Before 1979, Greenland had been a colony of Denmark-Norway for centuries until 1953, where it was turned into a county in Denmark.
At the same time as Greenland was turned into a county, a lot of well-meaning Danes attempted to modernize the Greenlandic Inuits, making them less dependent upon seal hunting and fishing.
Some of the measures done in these attempts have since become known to the general public – most notable the story of the 22 kids that were taken from their parents in Greenland and put into foster care in Denmark, resulting in them loosing their language and culture. This is similar to things that has happened to indigenous people in Australia and Canada.
Such a forced modernization always have a negative effect on the local population – a negative effect that goes on for generations.
This receives very little coverage in Denmark.
Now, however I see that NPR has an article in Danish about the suicide rate in Greenland – a suicide rate that, at least partly, can be traced back to the policies of Denmark in Greenland.
Selvmord i Grønland: Det er ikke mørket, som dræber dig
There is also a version in English: The Arctic Suicides: It’s Not The Dark That Kills You
It is depressing that it takes a foreign newsmedia to cover a serious problem in a country that is part of the Kingdom of Denmark, but unfortunately, the Danish media doesn’t seem to cover such subjects.
Pierce R. Butler says
It is depressing that it takes a foreign newsmedia to cover a serious problem …
Welcome to a small taste of life in USAstan!
Rune Olwen says
This approach is much too religious.
And to keep the people as the lowest in a hierarchy – that´s where each wave of feminism turned into verbosity and preaching morals; and I doubt very much if it is of use to young male members of minorities (the nonverbal “solution” to majority males is toxic masculinity, acting out ugly feelings against weaker beings; be it the pet, a child, a cripple at the street or women in general).
As for Pele Kristiansen – his feelings are clear to me: After some exercise in using a weapon the got his chance and acted by killing the ice bear.
Next day he had a hangover because of the alcohol AND, with the clarity that comes in flashes when the substance at the endorphin receptor wears off (cannabis and Kavakava work differently in my experience), he realized that was it.
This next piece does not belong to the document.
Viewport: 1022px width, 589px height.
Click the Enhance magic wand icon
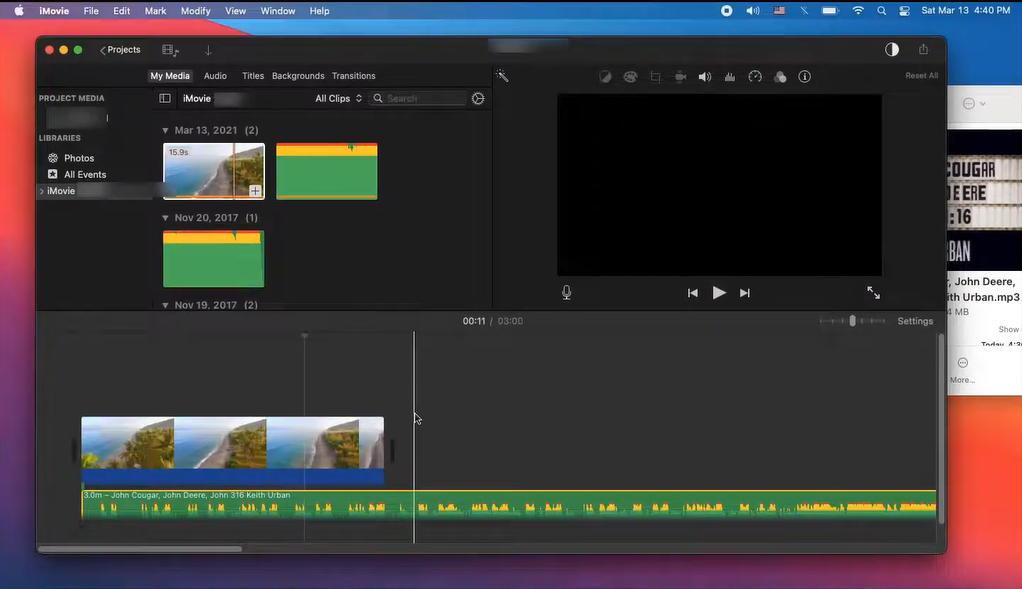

His future did not hold more ice bears, they become seldom nowadays, and there was some bad feeling about killing – did the Inuit before christianization not have rituals? Being raised christian did not help him, and he was not an intellectual to fight off the religious worldview. And for the rest of his life he would miss this emotional height and a chance to act in a tense situation.
So he concluded that his life was over.
If the ethnography is true that the old and diseased of his people did end their lives on their own, this is also a critical piece of information he lacked or at least acceptance of selfdetermination – among members of right-to-die-societies we often make the experience while careful planning our own ends we develop the criteria in which situations this is the right thing to do.
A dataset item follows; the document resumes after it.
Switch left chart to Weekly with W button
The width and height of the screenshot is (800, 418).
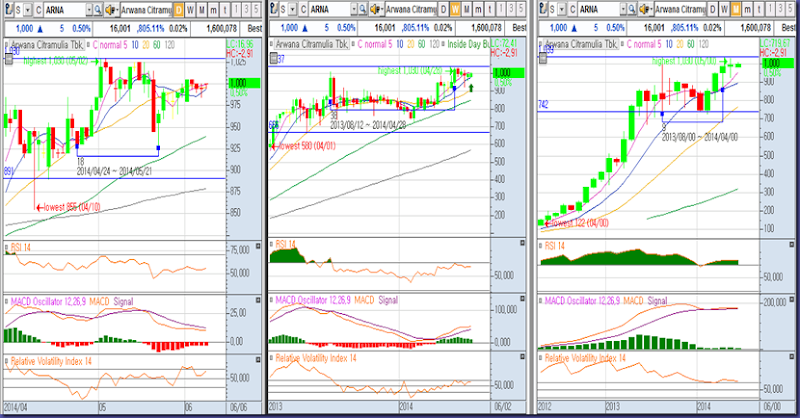pos(190,10)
Acceptance of suicide in his society would enable each of these youngsters to get the idea, that a hangover and other BAD BAD feelings are not the situation where ending one´s life is a solution.
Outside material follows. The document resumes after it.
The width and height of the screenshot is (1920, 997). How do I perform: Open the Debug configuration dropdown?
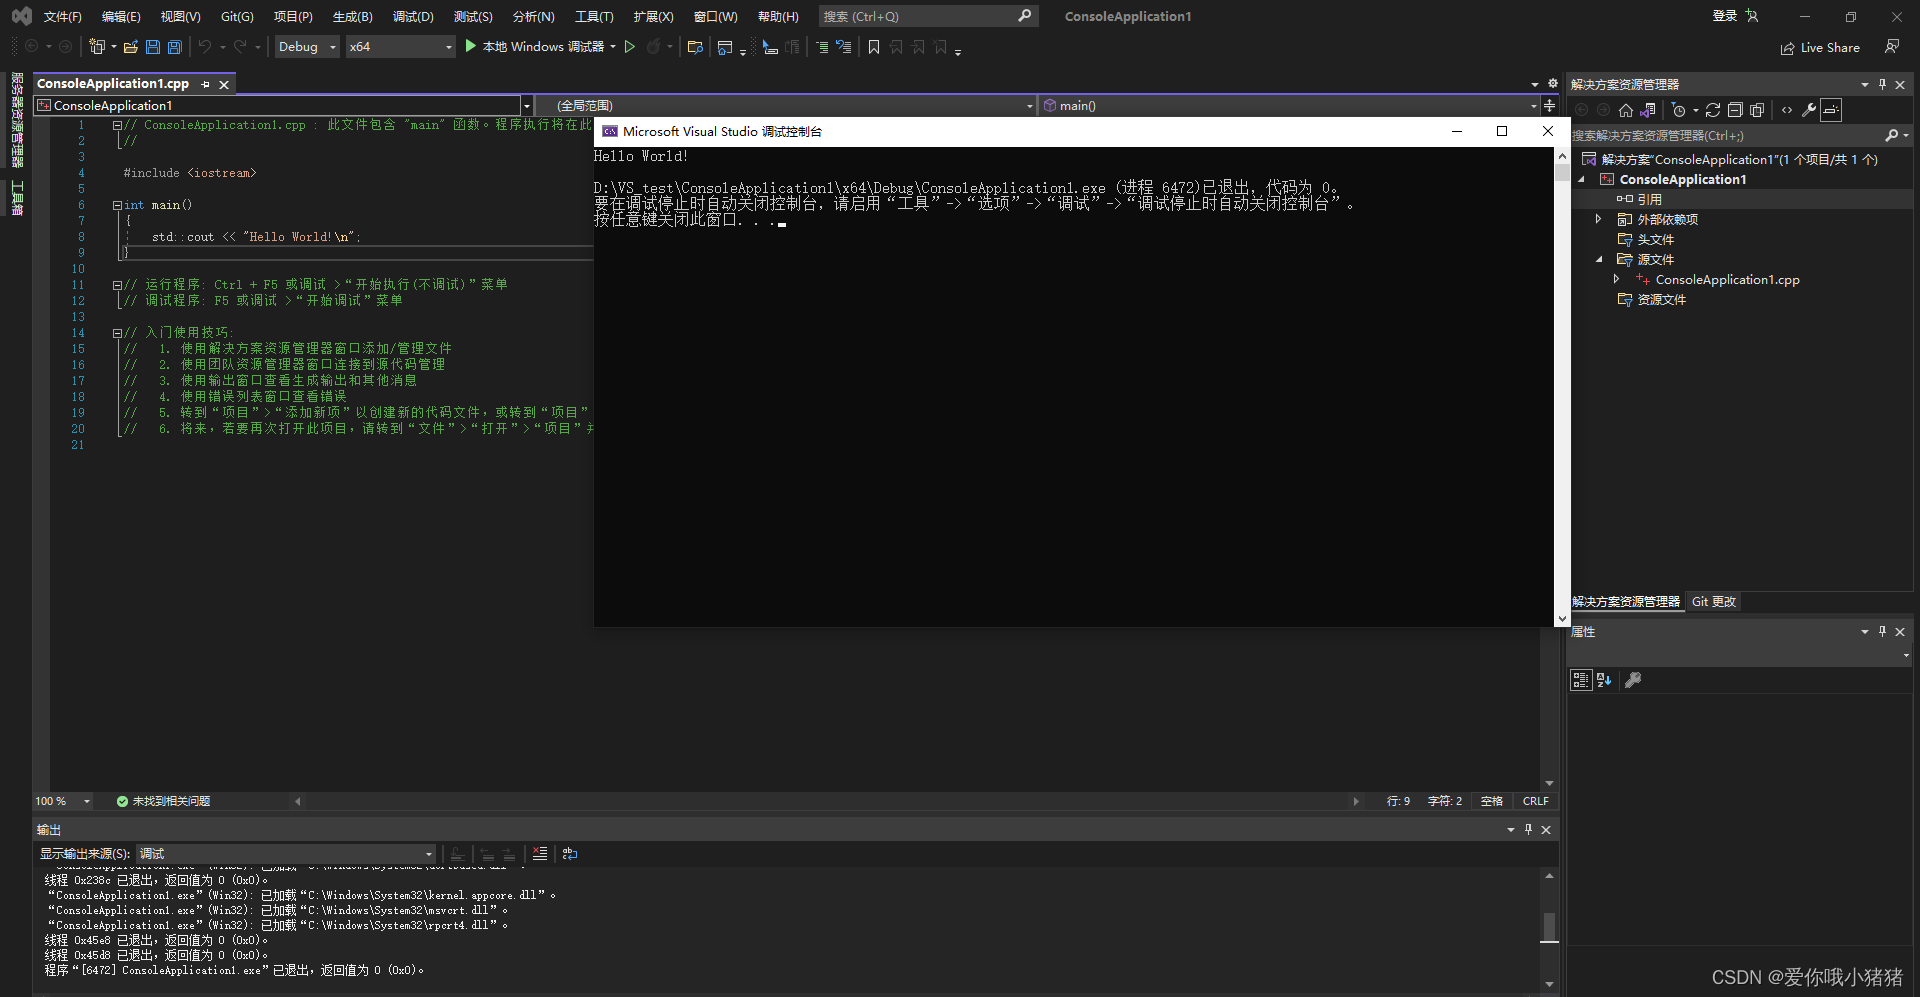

All the boys in the article were much too young, (what do girls and women and LGBTQ on Greenland?) for the living talking is only the first step. Next would be a worlview that enables all the life´s decisions under an umbrella of selfdetermination. But if small societies are stopped there by religious legalization and by having no way for a reasonable economy just like the mainstream is ……I did not find anything beyond this point.